Volleyball information
- Position: Outside hitter
- Number: 7 (1996) 17 (2000)

National team
| 1991–2000 | Peru |

Medal record
Women's volleyball
Representing Peru
Pan American Games
| Bronze medal – third place | 1991 Havana | Team |
South American Championship
| Gold medal – first place | 1993 Cusco |  |
| Silver medal – second place | 1991 Osasco |  |
| Silver medal – second place | 1995 Porto Alegre |  |
| Silver medal – second place | 1997 Lima |  |
| Bronze medal – third place | 1999 Valencia |  |

= Milagros Cámere =

Peruvian volleyball player (1972–2024)

Milagros Beatriz Cámere Puga (22 September 1972 – 5 May 2024), more commonly known as Milagros Cámere, was a Peruvian volleyball player.

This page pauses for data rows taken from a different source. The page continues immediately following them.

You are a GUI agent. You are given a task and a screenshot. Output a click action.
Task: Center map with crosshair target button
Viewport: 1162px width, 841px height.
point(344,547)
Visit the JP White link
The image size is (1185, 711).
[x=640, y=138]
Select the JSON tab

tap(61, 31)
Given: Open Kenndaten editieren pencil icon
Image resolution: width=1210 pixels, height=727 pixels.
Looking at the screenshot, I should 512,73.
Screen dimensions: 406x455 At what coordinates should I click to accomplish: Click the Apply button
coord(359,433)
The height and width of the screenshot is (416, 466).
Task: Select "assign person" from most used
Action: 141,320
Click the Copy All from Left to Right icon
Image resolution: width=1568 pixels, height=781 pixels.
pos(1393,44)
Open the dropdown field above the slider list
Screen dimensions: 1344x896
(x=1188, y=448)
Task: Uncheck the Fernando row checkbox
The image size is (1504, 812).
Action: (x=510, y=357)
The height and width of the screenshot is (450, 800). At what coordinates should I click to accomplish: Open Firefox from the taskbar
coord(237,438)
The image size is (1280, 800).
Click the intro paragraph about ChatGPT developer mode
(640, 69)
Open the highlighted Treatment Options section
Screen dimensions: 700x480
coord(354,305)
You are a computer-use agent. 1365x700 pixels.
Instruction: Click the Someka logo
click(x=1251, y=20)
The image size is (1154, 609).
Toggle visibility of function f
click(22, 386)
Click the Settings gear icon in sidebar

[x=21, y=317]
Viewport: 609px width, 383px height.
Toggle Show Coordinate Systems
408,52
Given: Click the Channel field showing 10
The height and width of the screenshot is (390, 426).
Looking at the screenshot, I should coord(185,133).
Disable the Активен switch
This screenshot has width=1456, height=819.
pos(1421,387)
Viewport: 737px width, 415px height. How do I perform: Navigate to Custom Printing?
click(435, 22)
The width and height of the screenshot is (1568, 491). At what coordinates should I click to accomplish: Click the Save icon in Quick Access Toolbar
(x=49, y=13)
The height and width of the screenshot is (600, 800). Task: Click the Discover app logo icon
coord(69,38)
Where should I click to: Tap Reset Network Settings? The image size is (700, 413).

Cámere played with the Peruvian women's national volleyball team at the 1996 Summer Olympics in Atlanta and the 2000 Summer Olympics in Sydney, finishing eleventh in both events. She was nicknamed "La Zurda de Plata" ("The Silver Lefty").

Cámere also represented Peru at the 1994 FIVB World Championship in Brazil and the 1998 FIVB World Championship in Japan.

==Personal life and death==

Cámere died on 5 May 2024, at the age of 51.